Transformation Defies Opposition’s Outdated Narrative

THERE is a strange habit among Guyana’s opposition politicians: they grab poverty statistics as a drowning person grabs for driftwood, without checking if it’s any good.

 

In parliamentary sessions and press briefings, the APNU– and now WIN — keeps using old poverty data to portray a Guyana that no longer exists. The reality, backed by solid data presented by Finance Minister Dr Ashni Singh in his Budget 2026 speech, tells a different story.

 

Take the labour market, for example. In the first quarter of 2020, when the PPP/C took office, 264,862 people were working. By the fourth quarter of 2024, that number had risen to 369,270, creating over 104,000 jobs.

 

The national unemployment rate dropped, falling from 12.8 per cent to just 6.8 per cent. Most impressively, youth unemployment, which has historically been a stubborn and harmful issue—fell from 30.2 percent to 12.1 percent. These figures are not predictions or promises, they are actual results. Any politician who cites outdated poverty figures while ignoring this remarkable job growth is either misinformed or is misleading.

 

The opposition’s poverty claims also ignore the significant investments that are improving Guyanese lives from the ground up.

 

Since 2020, public-sector salaries have risen by 46 percent. The income-tax threshold has more than doubled from $65,000 to $140,000 monthly, lifting 65,000 people completely out of the tax system and putting $18 billion back into workers’ hands.

 

On top of that, there is a $100,000 cash grant for every adult citizen. The education grant has been increased to $85,000 per child, old-age pensions have been raised from $41,000 to $46,000, and public assistance has more than doubled from $9,000 to $25,000. These moves are not superficial, they are meaningful transfers of wealth to everyday Guyanese.

 

Further, Budget 2026, at $1.558 trillion— the largest ever, funded without new taxes—directs resources into housing, planning for 40,000 new homes, into health with billions set aside for top-tier hospitals and digital health systems, more schools, scholarships, and vocational training, and into a new SME Development Bank offering zero-interest, zero-collateral loans of up to $3 million for small-business owners.

 

The gas-to-energy project, which is set to finish this year, will double electricity production and cut costs in half— a significant boost for the manufacturing sector.

 

Guyana’s population has surpassed one million for the first time.
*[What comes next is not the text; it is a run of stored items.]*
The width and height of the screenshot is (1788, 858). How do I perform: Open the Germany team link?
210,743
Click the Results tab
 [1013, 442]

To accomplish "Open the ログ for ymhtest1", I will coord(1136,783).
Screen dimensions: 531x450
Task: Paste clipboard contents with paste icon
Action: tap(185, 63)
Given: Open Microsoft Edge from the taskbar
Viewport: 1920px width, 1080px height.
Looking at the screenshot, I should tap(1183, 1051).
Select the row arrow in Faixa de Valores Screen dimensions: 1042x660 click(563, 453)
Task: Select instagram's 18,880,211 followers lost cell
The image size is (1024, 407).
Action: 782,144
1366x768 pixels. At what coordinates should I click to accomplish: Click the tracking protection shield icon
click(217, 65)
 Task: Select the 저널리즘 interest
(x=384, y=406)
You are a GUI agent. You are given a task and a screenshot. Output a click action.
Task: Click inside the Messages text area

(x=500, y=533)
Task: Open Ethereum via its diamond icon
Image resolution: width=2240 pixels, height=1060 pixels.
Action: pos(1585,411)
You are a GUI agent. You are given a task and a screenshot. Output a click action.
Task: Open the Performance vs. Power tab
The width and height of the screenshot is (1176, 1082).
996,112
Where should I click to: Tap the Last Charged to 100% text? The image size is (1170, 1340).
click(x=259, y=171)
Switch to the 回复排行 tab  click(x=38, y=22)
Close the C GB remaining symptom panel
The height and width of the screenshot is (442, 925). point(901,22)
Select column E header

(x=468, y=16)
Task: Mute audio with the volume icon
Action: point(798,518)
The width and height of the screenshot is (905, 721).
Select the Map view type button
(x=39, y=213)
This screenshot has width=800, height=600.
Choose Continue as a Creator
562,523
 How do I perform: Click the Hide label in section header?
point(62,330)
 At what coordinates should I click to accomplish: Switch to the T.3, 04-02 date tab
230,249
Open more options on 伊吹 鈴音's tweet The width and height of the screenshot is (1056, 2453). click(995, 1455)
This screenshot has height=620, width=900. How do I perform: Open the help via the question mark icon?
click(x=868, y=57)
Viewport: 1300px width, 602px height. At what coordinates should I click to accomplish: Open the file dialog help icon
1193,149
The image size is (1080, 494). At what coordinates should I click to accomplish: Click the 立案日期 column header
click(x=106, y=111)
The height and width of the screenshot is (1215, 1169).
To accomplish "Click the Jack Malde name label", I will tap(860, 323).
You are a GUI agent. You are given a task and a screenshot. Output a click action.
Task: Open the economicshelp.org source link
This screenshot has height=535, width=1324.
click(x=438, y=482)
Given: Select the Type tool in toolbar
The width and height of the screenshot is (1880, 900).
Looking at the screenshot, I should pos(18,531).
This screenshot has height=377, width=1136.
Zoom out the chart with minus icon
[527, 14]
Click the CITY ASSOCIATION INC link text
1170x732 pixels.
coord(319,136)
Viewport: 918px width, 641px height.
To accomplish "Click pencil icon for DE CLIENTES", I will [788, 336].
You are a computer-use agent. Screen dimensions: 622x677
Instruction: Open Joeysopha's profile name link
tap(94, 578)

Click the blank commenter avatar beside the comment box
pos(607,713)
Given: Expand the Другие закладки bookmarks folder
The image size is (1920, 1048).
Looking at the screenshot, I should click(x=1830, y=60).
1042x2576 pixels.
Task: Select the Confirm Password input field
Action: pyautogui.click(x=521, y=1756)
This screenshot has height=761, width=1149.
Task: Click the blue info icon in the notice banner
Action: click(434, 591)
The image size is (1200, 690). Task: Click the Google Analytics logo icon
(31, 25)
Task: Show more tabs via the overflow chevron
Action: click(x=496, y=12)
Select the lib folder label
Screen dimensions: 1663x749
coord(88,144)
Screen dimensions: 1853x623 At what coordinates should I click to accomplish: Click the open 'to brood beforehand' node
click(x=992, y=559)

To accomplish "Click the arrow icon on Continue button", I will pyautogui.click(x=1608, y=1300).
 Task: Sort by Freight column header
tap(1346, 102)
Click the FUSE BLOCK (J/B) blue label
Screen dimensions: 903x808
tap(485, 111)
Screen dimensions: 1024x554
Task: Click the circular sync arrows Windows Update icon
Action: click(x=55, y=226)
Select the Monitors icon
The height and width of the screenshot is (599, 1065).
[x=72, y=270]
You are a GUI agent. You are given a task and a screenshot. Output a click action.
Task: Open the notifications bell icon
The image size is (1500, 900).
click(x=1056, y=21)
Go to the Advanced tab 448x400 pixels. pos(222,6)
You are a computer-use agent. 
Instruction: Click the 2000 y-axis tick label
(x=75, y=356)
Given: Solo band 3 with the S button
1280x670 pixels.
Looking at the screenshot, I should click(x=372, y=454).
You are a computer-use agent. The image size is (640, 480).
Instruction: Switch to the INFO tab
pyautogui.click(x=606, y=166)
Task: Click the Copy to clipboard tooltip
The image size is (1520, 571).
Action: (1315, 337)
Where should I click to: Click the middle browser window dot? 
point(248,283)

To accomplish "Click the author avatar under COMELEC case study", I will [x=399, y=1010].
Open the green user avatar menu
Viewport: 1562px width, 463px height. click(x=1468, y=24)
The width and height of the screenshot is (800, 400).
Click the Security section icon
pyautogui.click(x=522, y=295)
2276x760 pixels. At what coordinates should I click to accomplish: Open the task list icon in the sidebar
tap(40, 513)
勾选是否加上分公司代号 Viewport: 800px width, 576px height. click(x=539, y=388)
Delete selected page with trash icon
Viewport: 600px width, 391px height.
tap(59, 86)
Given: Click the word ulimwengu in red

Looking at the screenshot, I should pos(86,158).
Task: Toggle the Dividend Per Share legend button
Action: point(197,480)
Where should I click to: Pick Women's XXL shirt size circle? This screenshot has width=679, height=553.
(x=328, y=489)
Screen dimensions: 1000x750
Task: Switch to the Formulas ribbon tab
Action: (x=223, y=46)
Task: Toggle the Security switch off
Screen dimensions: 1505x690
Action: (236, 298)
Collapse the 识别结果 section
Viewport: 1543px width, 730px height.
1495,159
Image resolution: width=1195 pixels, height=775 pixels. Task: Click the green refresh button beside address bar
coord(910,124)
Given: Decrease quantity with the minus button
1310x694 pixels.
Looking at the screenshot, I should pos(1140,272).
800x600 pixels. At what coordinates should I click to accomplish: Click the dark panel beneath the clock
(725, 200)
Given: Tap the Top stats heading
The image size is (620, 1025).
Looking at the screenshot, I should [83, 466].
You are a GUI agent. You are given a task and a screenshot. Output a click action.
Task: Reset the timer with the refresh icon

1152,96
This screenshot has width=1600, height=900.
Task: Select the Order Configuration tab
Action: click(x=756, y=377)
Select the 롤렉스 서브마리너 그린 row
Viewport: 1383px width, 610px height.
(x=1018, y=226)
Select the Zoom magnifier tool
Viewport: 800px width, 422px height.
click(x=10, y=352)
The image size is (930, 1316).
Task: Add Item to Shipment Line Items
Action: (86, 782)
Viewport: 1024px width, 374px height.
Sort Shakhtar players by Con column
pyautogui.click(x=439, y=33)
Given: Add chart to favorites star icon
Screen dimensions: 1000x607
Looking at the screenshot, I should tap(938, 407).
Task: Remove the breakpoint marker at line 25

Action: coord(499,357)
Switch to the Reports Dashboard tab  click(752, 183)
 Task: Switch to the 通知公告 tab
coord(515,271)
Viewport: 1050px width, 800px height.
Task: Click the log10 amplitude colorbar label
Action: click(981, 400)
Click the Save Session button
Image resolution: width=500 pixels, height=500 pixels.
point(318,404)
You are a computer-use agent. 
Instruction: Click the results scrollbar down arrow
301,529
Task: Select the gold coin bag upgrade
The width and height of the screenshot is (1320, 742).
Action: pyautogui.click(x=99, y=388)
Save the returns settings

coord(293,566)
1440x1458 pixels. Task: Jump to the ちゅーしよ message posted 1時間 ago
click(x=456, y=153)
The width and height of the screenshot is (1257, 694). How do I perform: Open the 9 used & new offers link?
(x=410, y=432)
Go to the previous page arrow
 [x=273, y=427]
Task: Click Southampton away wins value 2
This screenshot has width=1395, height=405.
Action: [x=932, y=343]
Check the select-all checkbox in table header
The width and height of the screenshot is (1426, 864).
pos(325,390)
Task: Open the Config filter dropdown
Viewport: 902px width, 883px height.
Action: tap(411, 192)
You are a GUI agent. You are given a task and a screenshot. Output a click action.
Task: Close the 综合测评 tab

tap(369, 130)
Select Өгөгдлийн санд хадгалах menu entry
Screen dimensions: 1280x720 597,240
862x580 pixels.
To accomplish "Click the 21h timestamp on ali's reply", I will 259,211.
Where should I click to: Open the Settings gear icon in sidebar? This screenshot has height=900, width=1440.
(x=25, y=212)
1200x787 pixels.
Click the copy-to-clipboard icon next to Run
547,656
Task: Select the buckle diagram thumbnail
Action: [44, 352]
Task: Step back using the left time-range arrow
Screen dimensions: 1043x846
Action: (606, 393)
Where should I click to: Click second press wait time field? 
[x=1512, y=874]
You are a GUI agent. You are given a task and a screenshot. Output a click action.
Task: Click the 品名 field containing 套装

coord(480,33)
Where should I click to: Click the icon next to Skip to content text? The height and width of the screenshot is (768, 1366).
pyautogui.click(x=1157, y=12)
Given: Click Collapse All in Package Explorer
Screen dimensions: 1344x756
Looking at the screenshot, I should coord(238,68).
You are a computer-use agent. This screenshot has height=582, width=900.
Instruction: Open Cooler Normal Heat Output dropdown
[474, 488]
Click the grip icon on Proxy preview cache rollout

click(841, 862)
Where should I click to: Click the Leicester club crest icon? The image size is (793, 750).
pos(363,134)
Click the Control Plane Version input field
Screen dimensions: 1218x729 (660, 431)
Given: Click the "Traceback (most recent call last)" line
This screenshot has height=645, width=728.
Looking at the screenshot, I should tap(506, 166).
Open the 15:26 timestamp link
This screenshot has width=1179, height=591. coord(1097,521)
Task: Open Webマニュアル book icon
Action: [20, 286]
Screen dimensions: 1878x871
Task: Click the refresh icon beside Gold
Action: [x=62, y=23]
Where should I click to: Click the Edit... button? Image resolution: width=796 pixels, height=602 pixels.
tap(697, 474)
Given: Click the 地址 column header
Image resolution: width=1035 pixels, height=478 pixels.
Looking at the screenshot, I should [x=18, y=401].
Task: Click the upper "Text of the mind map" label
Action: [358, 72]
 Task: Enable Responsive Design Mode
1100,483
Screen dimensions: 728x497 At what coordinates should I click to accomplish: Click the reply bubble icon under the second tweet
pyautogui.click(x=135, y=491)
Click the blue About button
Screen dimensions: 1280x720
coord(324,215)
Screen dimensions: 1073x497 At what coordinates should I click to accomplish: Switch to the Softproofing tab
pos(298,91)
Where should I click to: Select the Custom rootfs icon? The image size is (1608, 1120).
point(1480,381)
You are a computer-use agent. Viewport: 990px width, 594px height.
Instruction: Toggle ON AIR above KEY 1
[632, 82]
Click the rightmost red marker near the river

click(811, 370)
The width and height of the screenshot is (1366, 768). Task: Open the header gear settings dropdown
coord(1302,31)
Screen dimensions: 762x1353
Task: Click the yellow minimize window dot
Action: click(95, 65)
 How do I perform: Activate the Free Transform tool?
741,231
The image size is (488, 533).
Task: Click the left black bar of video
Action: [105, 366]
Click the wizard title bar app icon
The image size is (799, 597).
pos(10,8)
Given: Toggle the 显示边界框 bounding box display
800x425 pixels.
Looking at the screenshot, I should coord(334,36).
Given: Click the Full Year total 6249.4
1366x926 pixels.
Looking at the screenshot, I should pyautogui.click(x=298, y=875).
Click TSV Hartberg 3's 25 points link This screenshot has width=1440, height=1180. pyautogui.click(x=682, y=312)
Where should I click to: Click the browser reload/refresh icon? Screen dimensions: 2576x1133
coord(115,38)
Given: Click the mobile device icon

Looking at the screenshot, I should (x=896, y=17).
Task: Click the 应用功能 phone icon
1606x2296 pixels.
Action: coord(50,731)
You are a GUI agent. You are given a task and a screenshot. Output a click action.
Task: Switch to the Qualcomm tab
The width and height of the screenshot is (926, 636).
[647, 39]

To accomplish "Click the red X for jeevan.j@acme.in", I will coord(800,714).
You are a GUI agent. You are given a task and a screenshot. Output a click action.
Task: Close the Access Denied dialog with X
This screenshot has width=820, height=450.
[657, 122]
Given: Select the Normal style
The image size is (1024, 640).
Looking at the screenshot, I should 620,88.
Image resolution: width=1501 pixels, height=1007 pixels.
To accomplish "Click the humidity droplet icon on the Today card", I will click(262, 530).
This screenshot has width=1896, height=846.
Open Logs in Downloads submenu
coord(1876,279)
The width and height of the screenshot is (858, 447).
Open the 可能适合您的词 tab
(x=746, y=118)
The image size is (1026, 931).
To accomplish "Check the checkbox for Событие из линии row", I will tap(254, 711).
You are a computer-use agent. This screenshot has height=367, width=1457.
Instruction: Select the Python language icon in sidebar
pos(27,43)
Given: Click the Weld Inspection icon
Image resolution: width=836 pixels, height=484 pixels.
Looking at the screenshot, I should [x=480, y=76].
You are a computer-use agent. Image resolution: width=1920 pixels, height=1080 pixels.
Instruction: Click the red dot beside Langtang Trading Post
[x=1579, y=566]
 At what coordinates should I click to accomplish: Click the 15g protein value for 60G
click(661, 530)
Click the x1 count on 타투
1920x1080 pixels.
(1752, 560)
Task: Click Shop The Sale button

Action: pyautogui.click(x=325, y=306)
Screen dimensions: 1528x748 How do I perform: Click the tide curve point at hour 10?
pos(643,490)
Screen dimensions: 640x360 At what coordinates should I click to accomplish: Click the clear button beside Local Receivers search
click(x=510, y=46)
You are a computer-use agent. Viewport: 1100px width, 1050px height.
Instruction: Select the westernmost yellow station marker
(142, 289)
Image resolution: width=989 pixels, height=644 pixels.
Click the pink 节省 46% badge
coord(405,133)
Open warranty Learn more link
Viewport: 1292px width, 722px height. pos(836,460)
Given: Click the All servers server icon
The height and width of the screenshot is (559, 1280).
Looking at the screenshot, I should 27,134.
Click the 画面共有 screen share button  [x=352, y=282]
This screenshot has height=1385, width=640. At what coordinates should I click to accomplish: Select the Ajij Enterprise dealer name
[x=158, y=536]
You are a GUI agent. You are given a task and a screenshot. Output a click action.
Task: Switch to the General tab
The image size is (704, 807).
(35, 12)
This growth isn’t just from natural increases; it also comes from returning diaspora members and foreign investors—people voting with their feet. When people choose to move to a country, it’s not one stuck in poverty.

 

The opposition should let go of its outdated data and engage with the real Guyana, a nation experiencing its most ambitious economic and social changes in 60 years, where smart investment, not old rhetoric, is making a difference.